----- Records supplied -----

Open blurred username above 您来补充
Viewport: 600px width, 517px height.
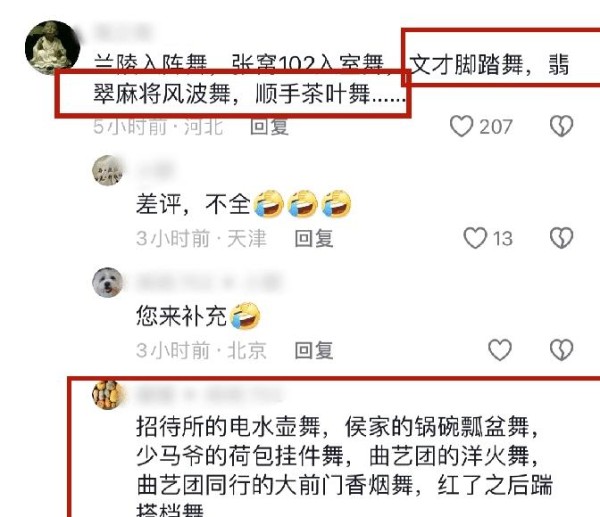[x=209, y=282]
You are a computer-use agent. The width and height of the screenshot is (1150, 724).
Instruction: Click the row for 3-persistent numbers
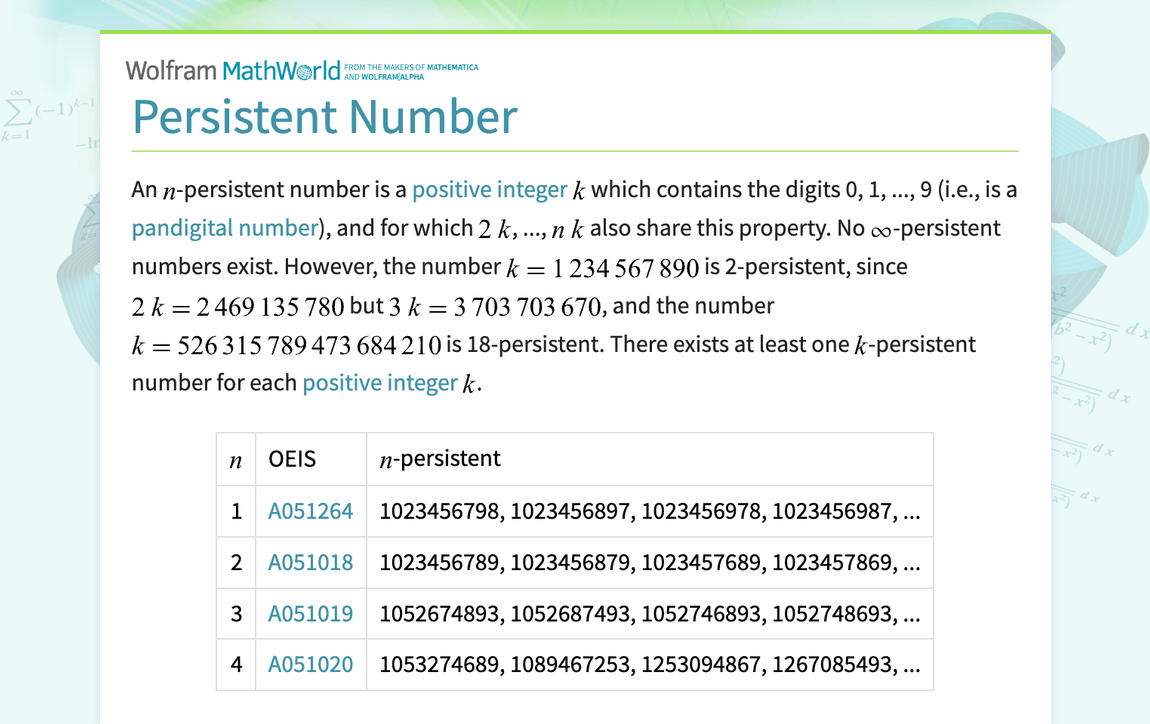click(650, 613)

-----
----- Records supplied -----

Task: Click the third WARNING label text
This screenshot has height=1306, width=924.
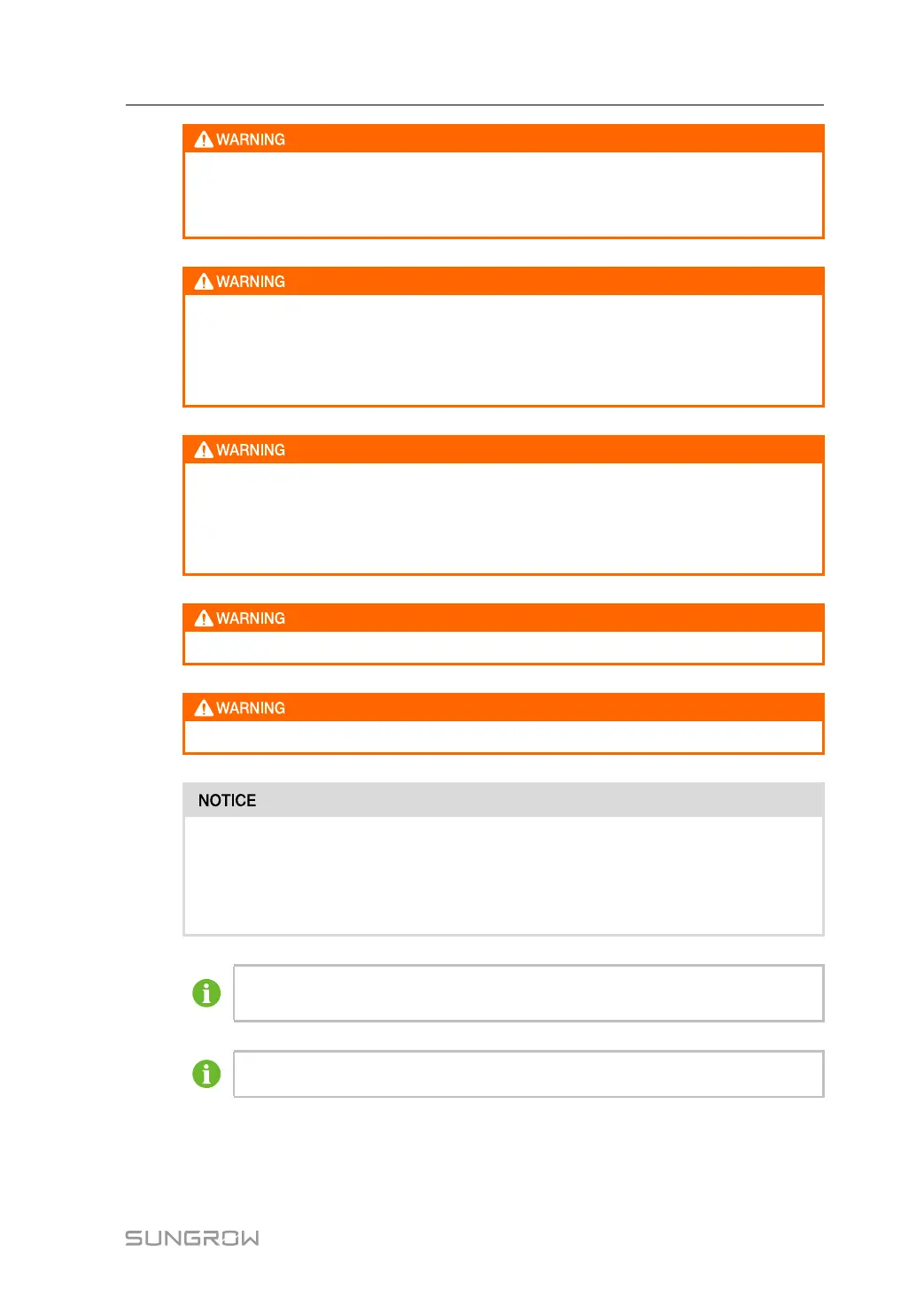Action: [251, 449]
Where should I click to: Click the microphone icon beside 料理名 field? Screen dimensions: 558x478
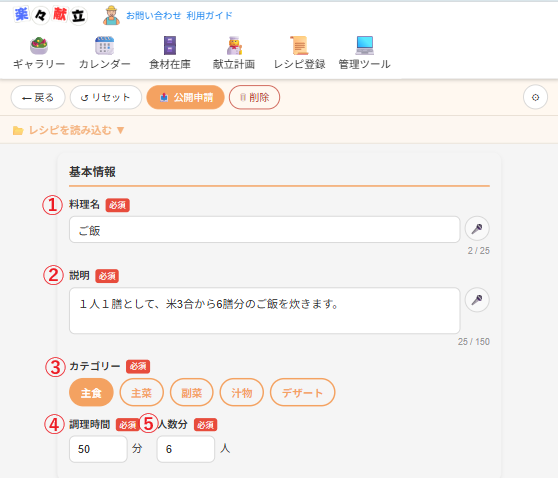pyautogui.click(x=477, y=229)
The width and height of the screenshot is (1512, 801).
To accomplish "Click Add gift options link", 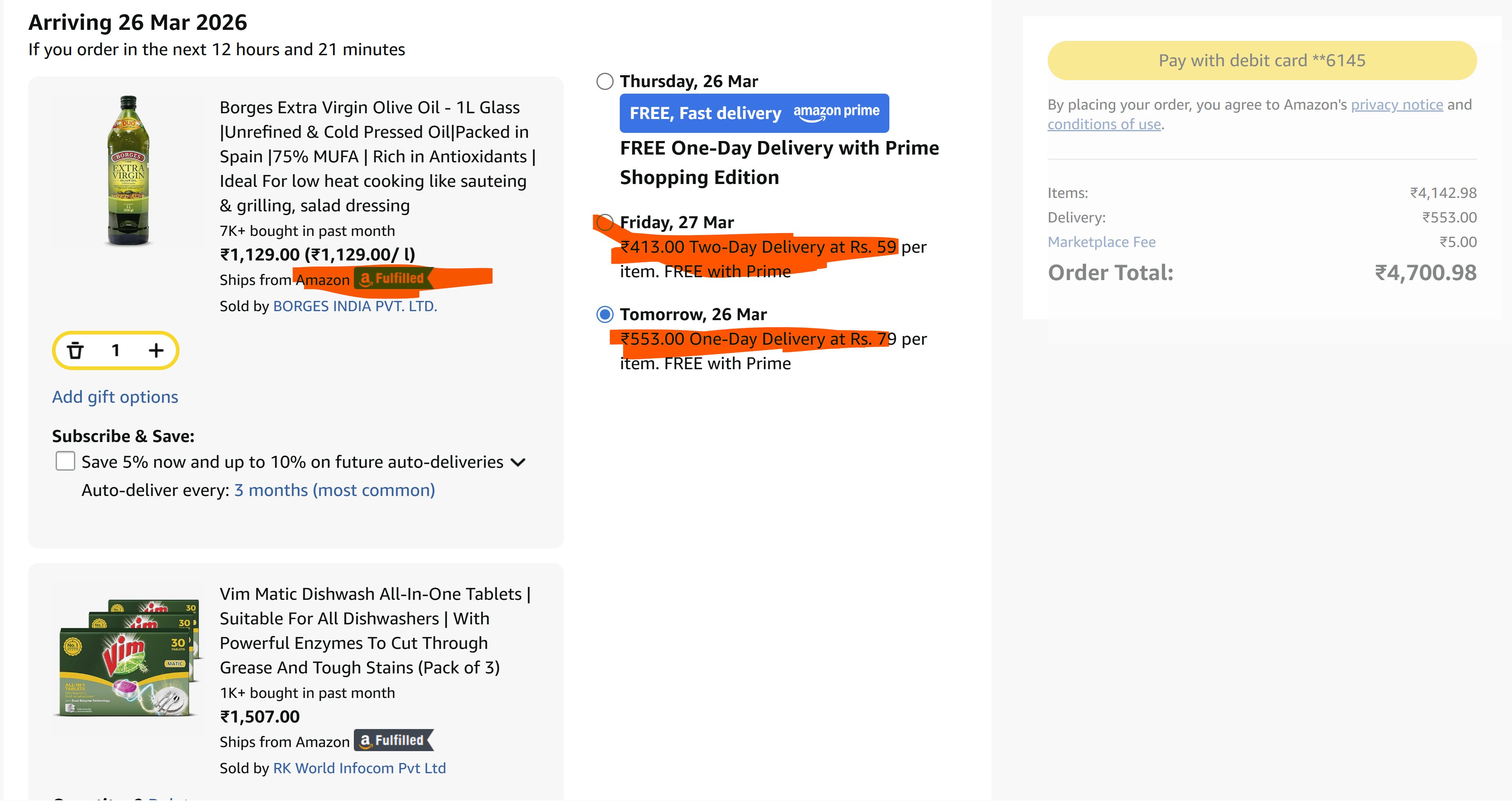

-----

▶ [What you should do]
Copy word for word the span of the records above that begins at the line with "Where should I" and ends at the line with "Add gift options", including those two lines but not the pictures.

▶ [Result]
Where should I click to: Click the microphone icon beside 料理名 field? Screen dimensions: 558x478
pyautogui.click(x=477, y=229)
The width and height of the screenshot is (1512, 801).
To accomplish "Click Add gift options link", 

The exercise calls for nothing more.